The detection of T. cruzi infection in triatomine bugs has traditionally relied on the examination of vector feces through optical microscopy9. This inexpensive technique has, however, several important drawbacks. For example, detection may depend on whether the bug is alive or dead, technician microscopy skills and, especially, the quality of slide staining may affect the specificity of the test – possibly leading to confusion between T. cruziand the morphologically similar T. rangeli or Blastocrithidia triatomae4. In this study, all stained slides scored as positive by surveillance staff were specifically reported as ‘T. cruzi-positive’. When re-examined at the UnB a few of those slides were scored as positive for T. rangeli or Blastocrithidia sp., but negative for T. cruzi – or simply as negative for any trypanosomatid. This was further confirmed by T. cruzi-negative qPCR assays.
Our results show that synanthropic triatomines maintain the risk of T. cruzi transmission to humans in Goiás and the Federal District of Brazil. Furthermore, our parasitological examination data highlight the need for continuous training of surveillance staff in charge of T. cruzi detection in vectors. We therefore recommend that Chagas disease vector surveillance be strengthened across the Central-West region of Brazil.
The development of health education strategies for Chagas disease prevention should emphasize community-based surveillance to enhance the system’s capacity to detect infestation foci. Moreover, triatomine bug surveillance should become an integral part of epidemiological surveillance.
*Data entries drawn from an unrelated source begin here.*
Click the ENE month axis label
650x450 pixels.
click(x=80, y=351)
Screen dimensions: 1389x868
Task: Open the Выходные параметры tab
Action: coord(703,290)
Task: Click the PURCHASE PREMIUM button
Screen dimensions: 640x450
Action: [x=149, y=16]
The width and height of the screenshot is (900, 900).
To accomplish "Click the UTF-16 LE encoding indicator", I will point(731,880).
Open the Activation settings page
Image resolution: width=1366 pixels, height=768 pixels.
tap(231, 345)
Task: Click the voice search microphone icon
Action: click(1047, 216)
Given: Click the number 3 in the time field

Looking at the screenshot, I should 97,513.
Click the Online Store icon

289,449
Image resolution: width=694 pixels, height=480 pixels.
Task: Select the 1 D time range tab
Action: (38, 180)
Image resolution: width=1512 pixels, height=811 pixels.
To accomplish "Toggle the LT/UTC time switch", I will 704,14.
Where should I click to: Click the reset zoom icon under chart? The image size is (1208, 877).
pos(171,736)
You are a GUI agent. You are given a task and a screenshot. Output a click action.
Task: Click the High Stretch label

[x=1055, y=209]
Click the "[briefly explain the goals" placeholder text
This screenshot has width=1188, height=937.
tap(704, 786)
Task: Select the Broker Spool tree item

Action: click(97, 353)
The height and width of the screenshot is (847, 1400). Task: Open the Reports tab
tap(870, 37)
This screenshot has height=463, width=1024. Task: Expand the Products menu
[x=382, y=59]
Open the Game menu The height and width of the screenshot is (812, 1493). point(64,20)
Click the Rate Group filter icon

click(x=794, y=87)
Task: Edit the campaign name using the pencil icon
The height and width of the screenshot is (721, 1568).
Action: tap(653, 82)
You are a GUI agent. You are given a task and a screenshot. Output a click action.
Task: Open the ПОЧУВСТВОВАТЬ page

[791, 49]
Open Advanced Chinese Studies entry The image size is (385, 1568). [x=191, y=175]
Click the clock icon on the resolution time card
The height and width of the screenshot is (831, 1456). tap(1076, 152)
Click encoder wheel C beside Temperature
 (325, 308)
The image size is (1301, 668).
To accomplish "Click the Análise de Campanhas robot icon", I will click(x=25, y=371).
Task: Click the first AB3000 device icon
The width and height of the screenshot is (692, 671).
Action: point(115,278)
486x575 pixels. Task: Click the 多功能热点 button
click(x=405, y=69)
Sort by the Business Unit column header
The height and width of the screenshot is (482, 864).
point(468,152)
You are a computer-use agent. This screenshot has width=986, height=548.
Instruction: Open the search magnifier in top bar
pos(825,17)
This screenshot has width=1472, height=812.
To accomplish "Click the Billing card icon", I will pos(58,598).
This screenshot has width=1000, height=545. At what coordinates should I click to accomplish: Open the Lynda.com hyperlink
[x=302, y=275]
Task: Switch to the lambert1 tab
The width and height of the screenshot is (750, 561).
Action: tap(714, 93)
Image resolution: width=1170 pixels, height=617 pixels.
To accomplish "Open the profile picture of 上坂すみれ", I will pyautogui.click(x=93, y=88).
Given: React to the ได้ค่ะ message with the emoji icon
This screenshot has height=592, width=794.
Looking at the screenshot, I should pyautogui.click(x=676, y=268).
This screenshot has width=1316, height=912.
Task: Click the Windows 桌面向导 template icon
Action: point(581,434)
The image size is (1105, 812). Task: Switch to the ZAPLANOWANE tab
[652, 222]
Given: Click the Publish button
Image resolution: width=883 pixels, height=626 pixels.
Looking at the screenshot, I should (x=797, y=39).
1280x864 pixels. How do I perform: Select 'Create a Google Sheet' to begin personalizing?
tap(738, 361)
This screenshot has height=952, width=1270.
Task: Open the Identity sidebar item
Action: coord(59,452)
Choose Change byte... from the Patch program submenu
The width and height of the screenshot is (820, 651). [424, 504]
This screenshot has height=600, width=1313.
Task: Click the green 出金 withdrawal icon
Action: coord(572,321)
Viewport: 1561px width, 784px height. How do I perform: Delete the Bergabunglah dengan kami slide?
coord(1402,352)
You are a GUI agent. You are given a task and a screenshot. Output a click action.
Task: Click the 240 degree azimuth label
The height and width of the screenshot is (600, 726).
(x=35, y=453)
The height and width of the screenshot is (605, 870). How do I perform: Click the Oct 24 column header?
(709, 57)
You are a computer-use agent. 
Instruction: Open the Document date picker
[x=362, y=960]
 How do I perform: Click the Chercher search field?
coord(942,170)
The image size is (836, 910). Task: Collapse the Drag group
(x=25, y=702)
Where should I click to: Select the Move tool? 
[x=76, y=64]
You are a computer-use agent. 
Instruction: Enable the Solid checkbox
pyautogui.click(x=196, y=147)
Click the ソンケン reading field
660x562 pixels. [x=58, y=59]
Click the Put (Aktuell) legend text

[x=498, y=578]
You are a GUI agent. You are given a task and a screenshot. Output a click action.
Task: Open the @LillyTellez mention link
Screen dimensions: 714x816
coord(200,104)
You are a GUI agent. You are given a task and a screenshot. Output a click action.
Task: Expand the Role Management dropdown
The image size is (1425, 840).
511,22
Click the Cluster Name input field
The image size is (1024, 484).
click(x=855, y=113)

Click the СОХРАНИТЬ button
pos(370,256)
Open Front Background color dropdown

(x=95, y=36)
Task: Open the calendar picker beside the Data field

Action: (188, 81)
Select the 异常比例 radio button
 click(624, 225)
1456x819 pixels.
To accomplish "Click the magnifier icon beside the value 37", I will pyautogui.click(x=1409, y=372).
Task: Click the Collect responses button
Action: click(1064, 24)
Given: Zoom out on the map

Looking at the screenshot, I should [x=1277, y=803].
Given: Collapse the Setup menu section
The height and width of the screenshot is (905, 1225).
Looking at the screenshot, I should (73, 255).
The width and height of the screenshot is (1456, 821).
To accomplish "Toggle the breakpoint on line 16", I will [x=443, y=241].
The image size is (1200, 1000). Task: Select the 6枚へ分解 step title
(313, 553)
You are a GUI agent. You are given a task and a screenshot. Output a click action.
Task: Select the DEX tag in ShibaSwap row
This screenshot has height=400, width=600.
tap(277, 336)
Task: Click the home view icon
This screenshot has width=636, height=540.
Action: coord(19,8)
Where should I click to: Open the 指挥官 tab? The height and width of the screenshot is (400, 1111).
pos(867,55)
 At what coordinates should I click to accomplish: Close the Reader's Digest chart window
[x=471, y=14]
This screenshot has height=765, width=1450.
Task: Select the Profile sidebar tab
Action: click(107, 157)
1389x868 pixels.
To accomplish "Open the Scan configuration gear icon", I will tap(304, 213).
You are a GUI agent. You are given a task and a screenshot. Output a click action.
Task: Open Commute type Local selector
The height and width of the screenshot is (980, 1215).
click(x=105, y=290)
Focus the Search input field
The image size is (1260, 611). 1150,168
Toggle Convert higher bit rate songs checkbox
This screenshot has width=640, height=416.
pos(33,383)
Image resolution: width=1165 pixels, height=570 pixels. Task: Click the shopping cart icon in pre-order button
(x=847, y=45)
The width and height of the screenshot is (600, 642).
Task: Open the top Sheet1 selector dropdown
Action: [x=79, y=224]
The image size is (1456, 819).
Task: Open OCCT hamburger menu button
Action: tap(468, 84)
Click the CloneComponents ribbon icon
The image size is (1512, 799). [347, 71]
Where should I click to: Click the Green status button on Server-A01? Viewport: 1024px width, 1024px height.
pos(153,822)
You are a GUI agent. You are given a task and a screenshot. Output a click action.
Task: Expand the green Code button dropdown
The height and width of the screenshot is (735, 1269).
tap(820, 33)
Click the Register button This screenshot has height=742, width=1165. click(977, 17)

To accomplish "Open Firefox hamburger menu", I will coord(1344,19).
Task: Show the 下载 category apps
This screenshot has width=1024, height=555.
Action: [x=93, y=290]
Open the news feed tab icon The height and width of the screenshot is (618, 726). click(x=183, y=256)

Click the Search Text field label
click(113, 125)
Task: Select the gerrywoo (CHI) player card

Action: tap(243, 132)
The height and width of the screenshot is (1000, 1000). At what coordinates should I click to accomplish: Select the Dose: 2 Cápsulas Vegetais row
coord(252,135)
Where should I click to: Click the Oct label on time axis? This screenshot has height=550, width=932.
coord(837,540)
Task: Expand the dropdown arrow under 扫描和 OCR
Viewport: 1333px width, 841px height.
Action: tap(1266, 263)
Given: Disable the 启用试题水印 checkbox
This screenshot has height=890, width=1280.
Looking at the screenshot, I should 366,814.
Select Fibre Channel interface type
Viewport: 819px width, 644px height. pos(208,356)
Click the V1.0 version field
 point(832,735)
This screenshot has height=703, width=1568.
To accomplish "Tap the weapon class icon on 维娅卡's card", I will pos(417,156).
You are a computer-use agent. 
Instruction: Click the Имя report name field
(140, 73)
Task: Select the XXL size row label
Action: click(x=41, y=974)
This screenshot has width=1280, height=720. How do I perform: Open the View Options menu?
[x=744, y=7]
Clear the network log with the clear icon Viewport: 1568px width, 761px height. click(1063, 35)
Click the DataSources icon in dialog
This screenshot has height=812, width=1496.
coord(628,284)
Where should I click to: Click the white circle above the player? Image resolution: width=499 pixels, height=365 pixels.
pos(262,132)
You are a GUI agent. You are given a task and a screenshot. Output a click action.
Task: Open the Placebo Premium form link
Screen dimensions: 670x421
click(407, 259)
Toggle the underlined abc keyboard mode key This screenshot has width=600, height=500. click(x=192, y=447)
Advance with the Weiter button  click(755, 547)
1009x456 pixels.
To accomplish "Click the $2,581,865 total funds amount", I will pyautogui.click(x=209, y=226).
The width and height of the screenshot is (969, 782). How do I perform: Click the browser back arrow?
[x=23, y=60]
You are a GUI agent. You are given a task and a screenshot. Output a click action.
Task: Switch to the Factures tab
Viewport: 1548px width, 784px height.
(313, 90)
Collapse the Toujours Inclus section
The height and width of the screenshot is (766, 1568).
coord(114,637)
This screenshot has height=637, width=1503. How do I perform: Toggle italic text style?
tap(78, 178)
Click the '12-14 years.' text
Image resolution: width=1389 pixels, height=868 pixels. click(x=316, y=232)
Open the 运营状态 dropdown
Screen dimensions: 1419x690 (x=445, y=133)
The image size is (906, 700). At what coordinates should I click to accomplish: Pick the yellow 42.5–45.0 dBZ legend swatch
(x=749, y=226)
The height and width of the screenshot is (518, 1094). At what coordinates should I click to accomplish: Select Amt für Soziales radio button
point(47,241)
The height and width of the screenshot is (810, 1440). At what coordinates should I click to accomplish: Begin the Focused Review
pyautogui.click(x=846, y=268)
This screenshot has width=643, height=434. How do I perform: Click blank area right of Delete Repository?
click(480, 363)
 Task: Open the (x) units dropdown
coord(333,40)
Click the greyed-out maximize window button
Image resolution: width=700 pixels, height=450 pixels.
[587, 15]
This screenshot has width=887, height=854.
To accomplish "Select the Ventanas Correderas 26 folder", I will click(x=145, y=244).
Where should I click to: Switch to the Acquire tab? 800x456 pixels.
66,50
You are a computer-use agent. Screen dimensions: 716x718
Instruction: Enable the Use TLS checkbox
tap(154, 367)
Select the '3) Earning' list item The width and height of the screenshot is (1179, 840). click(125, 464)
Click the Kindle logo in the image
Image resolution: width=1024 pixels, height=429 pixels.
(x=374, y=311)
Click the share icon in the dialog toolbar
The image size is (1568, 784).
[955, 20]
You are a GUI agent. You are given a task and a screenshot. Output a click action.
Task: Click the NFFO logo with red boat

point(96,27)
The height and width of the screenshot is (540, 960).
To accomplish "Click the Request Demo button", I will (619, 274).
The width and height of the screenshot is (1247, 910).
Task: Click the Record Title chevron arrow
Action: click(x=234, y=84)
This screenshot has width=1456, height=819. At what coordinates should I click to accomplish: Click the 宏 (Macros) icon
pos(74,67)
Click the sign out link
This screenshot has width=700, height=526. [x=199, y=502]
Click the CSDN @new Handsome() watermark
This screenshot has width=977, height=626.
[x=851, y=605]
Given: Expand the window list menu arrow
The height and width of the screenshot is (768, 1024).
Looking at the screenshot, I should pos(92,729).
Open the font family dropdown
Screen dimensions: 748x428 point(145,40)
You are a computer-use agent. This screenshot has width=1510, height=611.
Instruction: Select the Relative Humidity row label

Thus, for example, disease surveillance staff could visit dwellings where entomological surveillance detected T. cruzi-positive vectors to investigate infection in dwellers and possibly their domestic mammals. Such an integrated strategy would provide public health officials and researchers with a more accurate understanding of how T. cruzi circulates in human environments.